Barselona'daki testlere gelmeden, bu yapılan kış testlerinin önemi üzerinde duralım. Takımların yeni tasarımlarını, bu tasarımların barındırdığı defektleri ve eksiklikleri, bunların yanı sıra pilotların içinde bulunacakları aracı tanımalarını barındıran bu testler sezon içerisinde gerçekliği değişeceği gibi, ilk yarışlar özelinde fikir edinmemize de sebebiyet veriyor. Gelelim 2022 testlerine. Tanıtılan araçları görücüye çıkması biz sporseverler için çok önemli bir olay. Araç "livery"lerinin gerçekten klas gözüktüğünü söylemek gerekiyor, istisnalar dışında genellikle araç liveryleri başarılı olmuşlar. Gözüme çarpan bir diğer detaysa araçların çeşitliliği. Mercedes'in tercih ettiği sofistike "sidepod" modelinin yaratıcıları dışında pek çok takımın mühendisleri, kural güncellemeleri ile birlikte tekdüzeleşeceği düşünülen araç modellerinin üzerine kendi imzalarını atmış, farklılıklarını yaratmışlar.

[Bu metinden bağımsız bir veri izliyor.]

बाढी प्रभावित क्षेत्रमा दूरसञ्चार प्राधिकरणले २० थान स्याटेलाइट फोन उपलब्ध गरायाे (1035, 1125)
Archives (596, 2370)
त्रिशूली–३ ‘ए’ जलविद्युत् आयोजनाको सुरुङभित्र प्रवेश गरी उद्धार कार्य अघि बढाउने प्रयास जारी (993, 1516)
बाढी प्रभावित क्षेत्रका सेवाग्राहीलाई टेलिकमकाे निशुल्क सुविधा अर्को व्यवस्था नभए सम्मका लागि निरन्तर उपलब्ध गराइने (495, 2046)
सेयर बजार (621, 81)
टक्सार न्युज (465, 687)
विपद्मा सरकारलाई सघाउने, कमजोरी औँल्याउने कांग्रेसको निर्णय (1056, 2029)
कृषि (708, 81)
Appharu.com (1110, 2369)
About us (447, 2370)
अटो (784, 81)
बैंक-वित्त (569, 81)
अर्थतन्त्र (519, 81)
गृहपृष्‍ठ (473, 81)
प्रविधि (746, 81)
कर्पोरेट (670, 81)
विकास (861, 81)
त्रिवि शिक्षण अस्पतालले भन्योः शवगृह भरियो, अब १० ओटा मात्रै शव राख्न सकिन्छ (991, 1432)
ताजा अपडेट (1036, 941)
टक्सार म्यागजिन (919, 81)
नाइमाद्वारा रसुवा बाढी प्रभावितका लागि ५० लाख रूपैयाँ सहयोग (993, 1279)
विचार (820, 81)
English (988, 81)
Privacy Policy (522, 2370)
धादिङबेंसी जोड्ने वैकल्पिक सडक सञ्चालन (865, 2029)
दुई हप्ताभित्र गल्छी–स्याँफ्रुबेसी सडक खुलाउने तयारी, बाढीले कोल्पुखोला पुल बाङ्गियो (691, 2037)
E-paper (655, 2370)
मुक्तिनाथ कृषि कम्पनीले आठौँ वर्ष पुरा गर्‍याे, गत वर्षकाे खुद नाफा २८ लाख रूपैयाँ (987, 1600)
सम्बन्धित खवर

2022'deki testlerde en çok dikkat çeken şeylerden biri araçların birçoğunda yaşanan "porpoising" yani Türkçe karşılığı ile "yunuslama" problemi oldu. Peki tam anlamıyla nedir bu yunuslama problemi? Bunu net bir şekilde araçların düzlüklerde ulaştıkları belirli hızlarda araç süspansiyonlarının yukarı aşağı hareket etme reaksiyonu göstermesi. Yaptığım araştırma üzerinden yorumlayarak, bunun pek çok araç için çözülmesi gereken bir problem olduğu kanısına vardım. "Venturi kanalları" kullanarak yere basma kuvveti oluşturan Formula 1 araçları için bu ivedilikle çözülmesi gereken bir aerodinamik problem. Testlerde bu problemden en çok muzdarip olan takım Mercedes olurken, McLaren takımlar içinde bu durumdan en minimal biçimde etkilenen taraf oldu.

Takımlarda başta bahsettiğimiz gibi en çok dikkat çeken ekip Ferrari oldu. Kış testlerinin genelinde iddialı olduğu bilinen Ferrari, uzun yıllardır bu durumu sürdürüyor. Sporun en bilinen takımı Ferrari'nin bir süredir şampiyonluk yarışındaki iddiasını kaybederek orta segmentin hemen üstünde bulunduğunu biliyoruz ve bu sporu seven pek çok izleyici için Ferrari'nin bu iddialı hâli herkesi heyecanlandırdı. Testlerin en az sorun yaşayan takımı olan İtalyanlar, yaşadıkları porpoising sorununu araç tabanında yaptıkları değişikliklerle azalttılar. 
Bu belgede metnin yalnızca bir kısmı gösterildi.